One from a few years back:
I spent so many lunch breaks goofing around on Magnetic Poetry.
Tomorrow I start a few more projects, including storing original poetry (from scratch, no gizmos) in a paper journal. I’ve amazed a collection of paper journals and they are all empty, much to my chagrin. A few years ago I gave a few coworkers Peter Pauper journals. The other day I was in the store where I bought them, saw this one, and thought it would be perfect for storing poetry clacked out on a computer or chicken-scratched into a spiral notebook. Now I’m obsessed with that brand.
Sometimes I have this fantasy of amassing great and vast shelves of journals that people find upon my demise. They would marvel at the brilliance of my poetry and prose, read with awe my chronicling of an era and the human condition, and weep at the tragedy of such a magnificent scribe of the times passing into the Great Beyond without having published so much as one goddamn chapbook.
Too bad I hate writing. No, really. I do. Journalism is what I do for a living, to pay the bills, and writing poetry or fiction are just things I do to pass the time when I run out of other ways of distracting myself. At most, poetry and fiction are for catharsis, but even then, writing does not make me remotely happy. Don’t get me wrong. I’m no Sylvia Plath about to put my head in an oven. But writing, no matter what kind, does not bring me joy, lift my heart, or even please me. The Oatmeal sums it up perfectly: Writing makes me perfectly unhappy.
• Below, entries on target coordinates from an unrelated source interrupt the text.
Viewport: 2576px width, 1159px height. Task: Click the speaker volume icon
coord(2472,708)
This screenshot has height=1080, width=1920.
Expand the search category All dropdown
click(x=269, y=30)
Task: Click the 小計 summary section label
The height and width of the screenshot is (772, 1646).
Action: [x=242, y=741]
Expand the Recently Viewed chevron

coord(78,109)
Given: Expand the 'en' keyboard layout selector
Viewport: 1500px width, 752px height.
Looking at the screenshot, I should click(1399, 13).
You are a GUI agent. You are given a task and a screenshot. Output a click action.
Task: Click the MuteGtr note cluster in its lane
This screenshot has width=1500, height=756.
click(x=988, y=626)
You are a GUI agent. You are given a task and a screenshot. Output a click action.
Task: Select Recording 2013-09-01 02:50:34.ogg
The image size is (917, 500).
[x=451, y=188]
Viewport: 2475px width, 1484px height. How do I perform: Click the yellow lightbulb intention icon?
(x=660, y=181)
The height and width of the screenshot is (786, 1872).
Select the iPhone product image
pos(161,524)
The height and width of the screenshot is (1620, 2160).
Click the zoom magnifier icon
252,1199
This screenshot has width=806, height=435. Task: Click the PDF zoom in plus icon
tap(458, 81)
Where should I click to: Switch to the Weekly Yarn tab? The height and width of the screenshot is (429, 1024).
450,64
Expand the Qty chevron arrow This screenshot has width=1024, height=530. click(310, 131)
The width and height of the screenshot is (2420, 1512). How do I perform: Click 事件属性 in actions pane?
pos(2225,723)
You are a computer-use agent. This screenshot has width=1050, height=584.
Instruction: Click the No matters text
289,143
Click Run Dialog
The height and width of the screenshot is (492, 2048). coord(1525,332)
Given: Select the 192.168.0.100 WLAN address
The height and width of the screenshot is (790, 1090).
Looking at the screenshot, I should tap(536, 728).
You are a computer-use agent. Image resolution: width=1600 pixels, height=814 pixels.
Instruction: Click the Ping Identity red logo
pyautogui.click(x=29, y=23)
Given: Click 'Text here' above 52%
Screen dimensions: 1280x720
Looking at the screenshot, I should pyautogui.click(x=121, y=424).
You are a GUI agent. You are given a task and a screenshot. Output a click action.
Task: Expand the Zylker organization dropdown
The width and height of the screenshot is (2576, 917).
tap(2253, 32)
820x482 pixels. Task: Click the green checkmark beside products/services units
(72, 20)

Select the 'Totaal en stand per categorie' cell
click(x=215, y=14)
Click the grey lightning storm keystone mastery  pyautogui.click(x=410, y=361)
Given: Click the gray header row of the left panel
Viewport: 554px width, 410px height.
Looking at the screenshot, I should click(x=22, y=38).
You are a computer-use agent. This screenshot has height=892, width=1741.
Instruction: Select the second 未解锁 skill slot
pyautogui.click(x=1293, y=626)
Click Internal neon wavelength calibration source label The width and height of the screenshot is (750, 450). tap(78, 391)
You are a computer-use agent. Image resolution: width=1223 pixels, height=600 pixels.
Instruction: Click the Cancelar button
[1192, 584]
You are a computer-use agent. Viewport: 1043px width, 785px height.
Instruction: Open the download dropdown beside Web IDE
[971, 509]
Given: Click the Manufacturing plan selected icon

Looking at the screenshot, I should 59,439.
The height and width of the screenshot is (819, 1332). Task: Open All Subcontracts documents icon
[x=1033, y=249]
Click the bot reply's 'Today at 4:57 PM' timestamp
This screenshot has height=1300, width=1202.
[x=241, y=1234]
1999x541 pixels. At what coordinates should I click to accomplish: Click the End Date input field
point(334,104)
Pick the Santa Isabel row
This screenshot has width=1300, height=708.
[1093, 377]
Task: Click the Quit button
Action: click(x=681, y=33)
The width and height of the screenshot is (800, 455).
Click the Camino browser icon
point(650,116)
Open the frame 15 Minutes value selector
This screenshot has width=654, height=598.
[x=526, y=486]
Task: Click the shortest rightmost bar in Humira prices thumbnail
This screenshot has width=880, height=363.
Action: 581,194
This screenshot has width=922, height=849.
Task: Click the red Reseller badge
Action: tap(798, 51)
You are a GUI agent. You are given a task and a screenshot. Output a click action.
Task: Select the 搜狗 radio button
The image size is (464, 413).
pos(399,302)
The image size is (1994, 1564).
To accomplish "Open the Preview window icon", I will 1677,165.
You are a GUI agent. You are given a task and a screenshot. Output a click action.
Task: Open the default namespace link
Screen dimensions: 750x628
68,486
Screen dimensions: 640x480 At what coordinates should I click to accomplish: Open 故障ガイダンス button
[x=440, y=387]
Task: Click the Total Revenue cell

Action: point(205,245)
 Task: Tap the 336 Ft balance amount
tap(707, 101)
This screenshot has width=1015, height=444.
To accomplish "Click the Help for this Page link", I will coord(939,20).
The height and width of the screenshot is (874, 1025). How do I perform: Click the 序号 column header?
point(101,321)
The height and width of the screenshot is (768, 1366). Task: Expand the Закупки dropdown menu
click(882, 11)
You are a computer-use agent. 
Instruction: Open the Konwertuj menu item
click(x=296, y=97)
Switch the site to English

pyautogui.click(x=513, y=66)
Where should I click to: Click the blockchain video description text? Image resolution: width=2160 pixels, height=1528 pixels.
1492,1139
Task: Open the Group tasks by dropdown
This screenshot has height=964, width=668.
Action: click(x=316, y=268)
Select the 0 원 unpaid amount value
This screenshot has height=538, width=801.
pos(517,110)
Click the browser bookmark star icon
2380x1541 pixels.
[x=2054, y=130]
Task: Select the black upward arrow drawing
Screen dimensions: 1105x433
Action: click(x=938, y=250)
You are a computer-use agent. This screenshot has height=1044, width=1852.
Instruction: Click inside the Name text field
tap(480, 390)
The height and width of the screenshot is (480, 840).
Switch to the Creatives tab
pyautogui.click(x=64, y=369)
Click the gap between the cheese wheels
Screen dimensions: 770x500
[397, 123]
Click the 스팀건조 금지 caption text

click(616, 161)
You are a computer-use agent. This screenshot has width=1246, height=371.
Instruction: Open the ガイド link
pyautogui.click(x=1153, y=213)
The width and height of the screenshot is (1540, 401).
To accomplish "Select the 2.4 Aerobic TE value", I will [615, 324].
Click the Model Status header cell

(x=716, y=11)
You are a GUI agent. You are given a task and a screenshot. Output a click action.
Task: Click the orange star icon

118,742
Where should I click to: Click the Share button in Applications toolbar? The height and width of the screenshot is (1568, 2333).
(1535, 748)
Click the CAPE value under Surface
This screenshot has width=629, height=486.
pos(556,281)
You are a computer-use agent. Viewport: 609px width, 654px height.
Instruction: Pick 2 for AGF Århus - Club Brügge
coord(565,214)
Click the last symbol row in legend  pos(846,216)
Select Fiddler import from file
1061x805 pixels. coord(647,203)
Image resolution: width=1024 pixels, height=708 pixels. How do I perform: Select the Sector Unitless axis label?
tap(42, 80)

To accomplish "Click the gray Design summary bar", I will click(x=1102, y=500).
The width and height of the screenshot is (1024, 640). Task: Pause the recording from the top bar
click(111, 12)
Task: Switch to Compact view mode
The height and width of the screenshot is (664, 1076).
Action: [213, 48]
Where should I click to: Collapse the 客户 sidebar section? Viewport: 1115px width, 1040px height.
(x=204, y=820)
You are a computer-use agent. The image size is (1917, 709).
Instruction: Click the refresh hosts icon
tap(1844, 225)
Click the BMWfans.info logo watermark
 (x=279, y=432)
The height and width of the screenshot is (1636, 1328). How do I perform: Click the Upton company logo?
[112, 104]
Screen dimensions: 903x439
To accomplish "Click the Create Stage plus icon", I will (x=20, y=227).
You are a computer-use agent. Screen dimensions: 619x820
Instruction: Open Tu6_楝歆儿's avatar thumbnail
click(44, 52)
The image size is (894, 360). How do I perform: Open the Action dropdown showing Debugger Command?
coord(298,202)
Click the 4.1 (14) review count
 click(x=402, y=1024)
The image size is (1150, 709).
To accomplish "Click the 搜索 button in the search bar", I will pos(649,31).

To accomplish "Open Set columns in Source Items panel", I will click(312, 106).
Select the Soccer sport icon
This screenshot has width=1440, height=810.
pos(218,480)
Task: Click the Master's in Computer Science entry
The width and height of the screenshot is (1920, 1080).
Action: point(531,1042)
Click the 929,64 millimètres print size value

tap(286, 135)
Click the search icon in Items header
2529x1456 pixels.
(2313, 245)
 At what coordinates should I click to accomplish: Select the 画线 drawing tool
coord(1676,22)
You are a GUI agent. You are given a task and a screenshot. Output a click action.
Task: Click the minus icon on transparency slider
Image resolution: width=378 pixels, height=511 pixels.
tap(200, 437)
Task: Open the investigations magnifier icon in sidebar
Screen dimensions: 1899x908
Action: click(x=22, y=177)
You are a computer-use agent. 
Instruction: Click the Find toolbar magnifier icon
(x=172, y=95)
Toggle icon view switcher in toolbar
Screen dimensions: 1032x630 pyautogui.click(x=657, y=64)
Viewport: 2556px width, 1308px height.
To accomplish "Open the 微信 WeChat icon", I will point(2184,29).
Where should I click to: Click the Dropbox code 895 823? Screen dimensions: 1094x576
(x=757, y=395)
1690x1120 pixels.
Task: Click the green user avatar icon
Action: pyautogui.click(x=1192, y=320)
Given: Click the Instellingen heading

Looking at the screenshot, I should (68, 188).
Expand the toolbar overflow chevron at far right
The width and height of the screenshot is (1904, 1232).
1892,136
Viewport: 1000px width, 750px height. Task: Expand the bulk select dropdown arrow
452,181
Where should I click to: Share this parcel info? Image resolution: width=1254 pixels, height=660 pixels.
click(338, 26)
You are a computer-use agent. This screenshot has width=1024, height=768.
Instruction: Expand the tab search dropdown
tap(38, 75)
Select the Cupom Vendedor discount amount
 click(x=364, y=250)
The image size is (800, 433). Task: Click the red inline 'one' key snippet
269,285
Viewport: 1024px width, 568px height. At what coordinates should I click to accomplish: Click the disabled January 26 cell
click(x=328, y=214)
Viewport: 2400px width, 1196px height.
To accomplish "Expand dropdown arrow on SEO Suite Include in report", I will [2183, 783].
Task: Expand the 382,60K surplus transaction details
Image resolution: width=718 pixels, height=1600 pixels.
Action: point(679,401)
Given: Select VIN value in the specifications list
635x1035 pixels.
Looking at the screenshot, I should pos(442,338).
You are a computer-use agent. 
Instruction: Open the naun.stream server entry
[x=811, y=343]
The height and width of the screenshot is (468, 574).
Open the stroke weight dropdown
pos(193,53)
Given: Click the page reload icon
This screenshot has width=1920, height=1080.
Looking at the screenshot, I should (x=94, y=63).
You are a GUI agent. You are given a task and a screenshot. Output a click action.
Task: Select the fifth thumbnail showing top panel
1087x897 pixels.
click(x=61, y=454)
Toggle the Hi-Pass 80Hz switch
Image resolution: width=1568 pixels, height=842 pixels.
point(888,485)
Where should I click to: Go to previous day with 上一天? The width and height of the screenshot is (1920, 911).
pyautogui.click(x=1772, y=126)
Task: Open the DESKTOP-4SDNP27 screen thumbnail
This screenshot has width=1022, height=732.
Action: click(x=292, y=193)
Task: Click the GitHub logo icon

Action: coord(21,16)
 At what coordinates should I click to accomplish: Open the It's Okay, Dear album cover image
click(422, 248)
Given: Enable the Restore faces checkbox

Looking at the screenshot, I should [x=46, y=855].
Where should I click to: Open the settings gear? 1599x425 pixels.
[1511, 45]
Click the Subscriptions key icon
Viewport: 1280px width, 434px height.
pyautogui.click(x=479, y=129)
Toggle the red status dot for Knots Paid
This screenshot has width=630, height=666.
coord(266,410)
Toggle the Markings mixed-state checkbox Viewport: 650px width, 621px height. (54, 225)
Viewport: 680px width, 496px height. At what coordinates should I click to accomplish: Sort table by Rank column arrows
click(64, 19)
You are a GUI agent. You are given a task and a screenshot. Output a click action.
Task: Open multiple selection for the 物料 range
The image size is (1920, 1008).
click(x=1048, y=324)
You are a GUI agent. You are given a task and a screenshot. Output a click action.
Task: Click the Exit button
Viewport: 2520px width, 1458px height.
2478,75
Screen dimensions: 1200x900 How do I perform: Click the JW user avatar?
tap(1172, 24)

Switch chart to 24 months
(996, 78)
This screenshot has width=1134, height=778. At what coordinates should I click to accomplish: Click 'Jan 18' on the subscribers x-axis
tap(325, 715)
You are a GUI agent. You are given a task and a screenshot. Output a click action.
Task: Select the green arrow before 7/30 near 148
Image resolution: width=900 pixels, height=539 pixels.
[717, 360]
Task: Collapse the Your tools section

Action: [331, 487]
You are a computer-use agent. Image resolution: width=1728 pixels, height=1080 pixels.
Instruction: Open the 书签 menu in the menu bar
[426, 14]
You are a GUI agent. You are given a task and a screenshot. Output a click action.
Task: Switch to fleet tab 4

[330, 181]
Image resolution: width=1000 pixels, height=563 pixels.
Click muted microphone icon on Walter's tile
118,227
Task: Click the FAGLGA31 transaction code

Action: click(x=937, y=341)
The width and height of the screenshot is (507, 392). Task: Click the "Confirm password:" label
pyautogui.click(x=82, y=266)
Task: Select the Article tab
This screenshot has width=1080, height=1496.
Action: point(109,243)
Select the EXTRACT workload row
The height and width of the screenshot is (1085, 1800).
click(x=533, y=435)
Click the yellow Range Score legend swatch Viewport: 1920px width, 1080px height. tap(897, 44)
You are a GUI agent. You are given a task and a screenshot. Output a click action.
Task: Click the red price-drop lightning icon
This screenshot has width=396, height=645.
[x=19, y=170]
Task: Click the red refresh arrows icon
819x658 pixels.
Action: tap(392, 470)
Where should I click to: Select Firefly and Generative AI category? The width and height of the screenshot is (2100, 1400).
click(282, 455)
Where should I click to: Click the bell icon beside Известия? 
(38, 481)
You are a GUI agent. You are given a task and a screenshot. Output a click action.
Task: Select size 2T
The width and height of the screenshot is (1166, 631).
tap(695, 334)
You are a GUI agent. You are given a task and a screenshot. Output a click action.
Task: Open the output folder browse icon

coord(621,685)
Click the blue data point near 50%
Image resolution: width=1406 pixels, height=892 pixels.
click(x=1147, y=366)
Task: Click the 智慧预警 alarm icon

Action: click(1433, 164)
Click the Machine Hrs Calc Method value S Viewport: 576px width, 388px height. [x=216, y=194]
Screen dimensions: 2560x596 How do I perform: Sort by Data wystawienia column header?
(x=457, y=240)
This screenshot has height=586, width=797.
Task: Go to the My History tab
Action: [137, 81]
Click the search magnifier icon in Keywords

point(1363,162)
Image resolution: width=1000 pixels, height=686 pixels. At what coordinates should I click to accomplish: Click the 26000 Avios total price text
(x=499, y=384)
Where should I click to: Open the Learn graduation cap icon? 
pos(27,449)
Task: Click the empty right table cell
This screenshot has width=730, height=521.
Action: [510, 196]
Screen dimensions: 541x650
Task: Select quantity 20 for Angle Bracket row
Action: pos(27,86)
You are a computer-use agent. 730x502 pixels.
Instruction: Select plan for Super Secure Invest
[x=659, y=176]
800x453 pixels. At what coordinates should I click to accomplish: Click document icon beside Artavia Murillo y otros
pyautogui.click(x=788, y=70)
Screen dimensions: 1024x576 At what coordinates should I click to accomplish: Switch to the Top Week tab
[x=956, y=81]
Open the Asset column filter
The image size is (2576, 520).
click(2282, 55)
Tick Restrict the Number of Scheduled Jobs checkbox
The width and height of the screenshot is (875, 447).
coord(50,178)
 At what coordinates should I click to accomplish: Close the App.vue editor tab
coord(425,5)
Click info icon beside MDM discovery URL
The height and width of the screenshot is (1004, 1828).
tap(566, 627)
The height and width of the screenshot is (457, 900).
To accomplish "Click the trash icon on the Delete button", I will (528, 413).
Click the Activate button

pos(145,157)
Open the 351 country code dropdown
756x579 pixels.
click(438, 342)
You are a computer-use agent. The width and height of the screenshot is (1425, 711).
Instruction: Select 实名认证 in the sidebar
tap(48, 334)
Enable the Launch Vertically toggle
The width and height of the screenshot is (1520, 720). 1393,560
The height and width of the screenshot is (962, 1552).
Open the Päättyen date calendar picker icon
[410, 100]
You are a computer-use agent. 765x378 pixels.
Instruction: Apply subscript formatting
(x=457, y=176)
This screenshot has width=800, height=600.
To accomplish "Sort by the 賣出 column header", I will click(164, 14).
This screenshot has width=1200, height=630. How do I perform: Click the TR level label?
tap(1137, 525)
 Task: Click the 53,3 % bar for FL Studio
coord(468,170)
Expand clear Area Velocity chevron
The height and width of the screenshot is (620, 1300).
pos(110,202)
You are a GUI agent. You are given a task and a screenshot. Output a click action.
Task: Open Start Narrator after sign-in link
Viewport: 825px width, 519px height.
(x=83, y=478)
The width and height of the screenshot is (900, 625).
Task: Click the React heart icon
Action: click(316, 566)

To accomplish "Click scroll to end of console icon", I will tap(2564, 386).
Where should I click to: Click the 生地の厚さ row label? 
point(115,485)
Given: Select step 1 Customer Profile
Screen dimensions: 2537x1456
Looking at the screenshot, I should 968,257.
I suspect it’s that way for a lot of writers. I don’t know any who are gleeful when practicing their craft, not like a lot of artists and musicians are. Sure there are tragic artists and musicians—indeed, some of my favorite musicians are either seething with rage or miserably morose—but you’ll never see a writer smiling ear to ear as they write the way Eddie Van Halen did when he played his guitar. Writing is really not a good time for many of us—and that’s okay. Somebody’s gotta do it.
That last one will be me in less than half an hour.